Content starts
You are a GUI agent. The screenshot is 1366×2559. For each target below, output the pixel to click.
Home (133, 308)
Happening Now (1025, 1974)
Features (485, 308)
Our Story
Content ends
- [What you need to do]:
Please repeat the material in full, keeping it exact.

- [Answer space]:
You are a GUI agent. The screenshot is 1366×2559. For each target below, output the pixel to click.
Home (133, 308)
Happening Now (1025, 1974)
Features (485, 308)
Our Story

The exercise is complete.